IF 3.5 2区 生物学 Q1 MATHEMATICAL & COMPUTATIONAL BIOLOGY Pub Date : 2026-01-20 DOI: 10.1038/s41540-025-00640-9
Upasana Ray, Adarsh Singh, Debabrata Samanta, Riddhiman Dhar

Transcription factors play a central role in cancer growth, progression, and metastasis, and contribute to intratumor phenotypic plasticity that enable drug tolerance and cancer relapse. Changes in the regulatory activities of transcription factors in cancer may not always be detected from mutational signatures or differential expression of the transcription factors, as done in traditional analysis. In addition, past studies have focused on the activities of transcription factors in tumor as a whole and thus, have not fully captured the heterogeneity in gene regulation among different cell types within the tumor microenvironment. In this work, through an analysis of the transitions in regulatory network architecture and gene regulation dynamics, we identify the central transcription factors associated with lung adenocarcinoma progression. The gene NR2F1, associated with neurodevelopment and cancer dormancy, emerge as a key transcription factor in the progression of lung adenocarcinoma. We further identify transcription factors that are active in only cancer samples and uncover how changes in gene regulation dynamics influence intratumor heterogeneity. Taken together, our work elucidates the transitions in gene regulatory network during cancer progression, identifies central transcription factors in this process, and reveals the complex regulatory changes cooccurring in different cell types within the tumor microenvironment.

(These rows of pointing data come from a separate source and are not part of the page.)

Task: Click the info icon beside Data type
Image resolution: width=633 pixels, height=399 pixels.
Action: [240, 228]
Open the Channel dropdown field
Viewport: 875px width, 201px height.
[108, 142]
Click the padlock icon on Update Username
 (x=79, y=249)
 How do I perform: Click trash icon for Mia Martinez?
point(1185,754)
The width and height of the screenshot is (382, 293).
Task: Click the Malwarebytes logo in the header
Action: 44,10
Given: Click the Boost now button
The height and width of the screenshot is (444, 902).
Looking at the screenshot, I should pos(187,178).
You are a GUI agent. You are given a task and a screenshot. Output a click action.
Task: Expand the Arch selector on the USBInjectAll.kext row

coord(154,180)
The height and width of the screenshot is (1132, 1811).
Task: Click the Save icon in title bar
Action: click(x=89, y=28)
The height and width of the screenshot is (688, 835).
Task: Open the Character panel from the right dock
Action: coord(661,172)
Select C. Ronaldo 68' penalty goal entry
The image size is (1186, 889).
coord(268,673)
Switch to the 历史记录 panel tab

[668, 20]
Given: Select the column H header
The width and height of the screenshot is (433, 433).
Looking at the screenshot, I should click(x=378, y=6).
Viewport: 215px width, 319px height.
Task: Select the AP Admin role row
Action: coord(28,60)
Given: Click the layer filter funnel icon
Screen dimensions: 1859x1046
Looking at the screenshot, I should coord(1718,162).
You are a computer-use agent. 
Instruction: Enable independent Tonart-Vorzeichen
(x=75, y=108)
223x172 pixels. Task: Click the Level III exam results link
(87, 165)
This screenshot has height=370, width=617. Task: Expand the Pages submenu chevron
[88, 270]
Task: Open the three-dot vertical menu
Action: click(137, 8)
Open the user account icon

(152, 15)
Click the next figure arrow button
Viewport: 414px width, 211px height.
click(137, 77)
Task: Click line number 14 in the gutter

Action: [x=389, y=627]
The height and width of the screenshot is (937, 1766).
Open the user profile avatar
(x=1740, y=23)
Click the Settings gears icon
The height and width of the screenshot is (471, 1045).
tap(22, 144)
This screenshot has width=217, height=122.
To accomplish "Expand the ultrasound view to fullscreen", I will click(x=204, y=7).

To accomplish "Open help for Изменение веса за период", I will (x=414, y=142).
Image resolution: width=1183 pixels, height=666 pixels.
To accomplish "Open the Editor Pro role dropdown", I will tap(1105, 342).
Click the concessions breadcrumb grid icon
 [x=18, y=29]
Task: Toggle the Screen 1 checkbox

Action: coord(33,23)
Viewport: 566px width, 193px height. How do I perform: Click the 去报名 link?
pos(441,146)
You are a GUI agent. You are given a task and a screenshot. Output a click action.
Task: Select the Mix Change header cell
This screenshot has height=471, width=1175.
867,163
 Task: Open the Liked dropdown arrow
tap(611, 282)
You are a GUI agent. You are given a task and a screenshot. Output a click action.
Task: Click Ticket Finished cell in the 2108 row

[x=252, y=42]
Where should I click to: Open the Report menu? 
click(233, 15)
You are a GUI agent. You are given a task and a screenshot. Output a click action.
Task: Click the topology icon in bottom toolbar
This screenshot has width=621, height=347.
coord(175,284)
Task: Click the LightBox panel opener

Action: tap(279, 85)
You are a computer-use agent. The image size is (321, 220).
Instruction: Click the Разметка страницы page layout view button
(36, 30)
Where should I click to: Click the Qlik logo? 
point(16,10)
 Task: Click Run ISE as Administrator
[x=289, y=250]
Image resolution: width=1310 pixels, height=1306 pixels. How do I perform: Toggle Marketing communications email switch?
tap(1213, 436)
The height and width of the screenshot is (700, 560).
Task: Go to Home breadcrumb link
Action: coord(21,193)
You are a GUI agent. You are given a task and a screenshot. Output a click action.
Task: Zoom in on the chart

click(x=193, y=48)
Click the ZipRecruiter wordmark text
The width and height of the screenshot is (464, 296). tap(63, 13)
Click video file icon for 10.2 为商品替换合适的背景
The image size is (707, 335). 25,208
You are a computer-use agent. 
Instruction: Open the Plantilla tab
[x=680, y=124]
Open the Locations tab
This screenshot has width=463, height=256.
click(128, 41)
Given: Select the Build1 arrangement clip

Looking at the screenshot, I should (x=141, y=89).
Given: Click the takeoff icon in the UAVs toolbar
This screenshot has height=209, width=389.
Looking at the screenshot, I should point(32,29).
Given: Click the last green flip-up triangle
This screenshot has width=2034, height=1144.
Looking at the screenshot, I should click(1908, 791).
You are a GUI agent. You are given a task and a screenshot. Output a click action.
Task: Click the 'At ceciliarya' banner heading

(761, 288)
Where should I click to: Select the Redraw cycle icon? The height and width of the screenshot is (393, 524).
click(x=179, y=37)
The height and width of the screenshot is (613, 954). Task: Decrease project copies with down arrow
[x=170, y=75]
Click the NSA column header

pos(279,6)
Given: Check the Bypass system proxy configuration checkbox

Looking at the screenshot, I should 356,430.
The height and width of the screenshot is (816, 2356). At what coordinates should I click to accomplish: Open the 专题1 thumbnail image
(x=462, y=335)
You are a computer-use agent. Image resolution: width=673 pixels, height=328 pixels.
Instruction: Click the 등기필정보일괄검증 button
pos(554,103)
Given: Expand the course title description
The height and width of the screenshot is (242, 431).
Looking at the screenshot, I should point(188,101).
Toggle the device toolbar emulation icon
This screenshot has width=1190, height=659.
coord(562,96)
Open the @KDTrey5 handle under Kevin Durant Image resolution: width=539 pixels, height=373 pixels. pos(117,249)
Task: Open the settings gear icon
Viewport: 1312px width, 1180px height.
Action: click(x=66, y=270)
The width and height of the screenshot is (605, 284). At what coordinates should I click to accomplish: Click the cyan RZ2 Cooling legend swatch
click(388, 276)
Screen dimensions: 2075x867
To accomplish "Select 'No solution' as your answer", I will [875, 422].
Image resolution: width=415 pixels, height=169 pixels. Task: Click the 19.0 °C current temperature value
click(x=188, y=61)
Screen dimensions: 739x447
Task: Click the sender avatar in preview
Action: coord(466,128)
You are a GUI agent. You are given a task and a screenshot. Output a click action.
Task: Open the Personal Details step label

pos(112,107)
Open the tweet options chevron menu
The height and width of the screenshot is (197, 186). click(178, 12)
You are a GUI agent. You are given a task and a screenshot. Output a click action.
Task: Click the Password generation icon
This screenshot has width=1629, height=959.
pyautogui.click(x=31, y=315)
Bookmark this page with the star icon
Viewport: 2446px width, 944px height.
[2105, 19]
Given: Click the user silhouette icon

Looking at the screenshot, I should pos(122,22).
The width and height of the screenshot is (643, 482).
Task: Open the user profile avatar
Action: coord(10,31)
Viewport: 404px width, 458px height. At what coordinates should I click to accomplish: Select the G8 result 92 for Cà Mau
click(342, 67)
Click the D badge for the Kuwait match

转录因子在癌症的生长、进展和转移中起着核心作用,并有助于肿瘤内表型的可塑性,从而使药物耐受和癌症复发。癌症中转录因子调控活性的变化可能并不总是像传统分析那样,从转录因子的突变特征或差异表达中检测出来。此外,过去的研究主要集中在肿瘤整体中转录因子的活性,因此没有完全捕捉到肿瘤微环境中不同细胞类型之间基因调控的异质性。在这项工作中,通过分析调控网络结构和基因调控动力学的转变,我们确定了与肺腺癌进展相关的中心转录因子。基因NR2F1与神经发育和癌症休眠相关,是肺腺癌进展的关键转录因子。我们进一步确定了仅在癌症样本中有活性的转录因子,并揭示了基因调控动力学的变化如何影响肿瘤内异质性。综上所述,我们的工作阐明了癌症进展过程中基因调控网络的转变,确定了这一过程中的中心转录因子,揭示了肿瘤微环境中不同细胞类型共同发生的复杂调控变化。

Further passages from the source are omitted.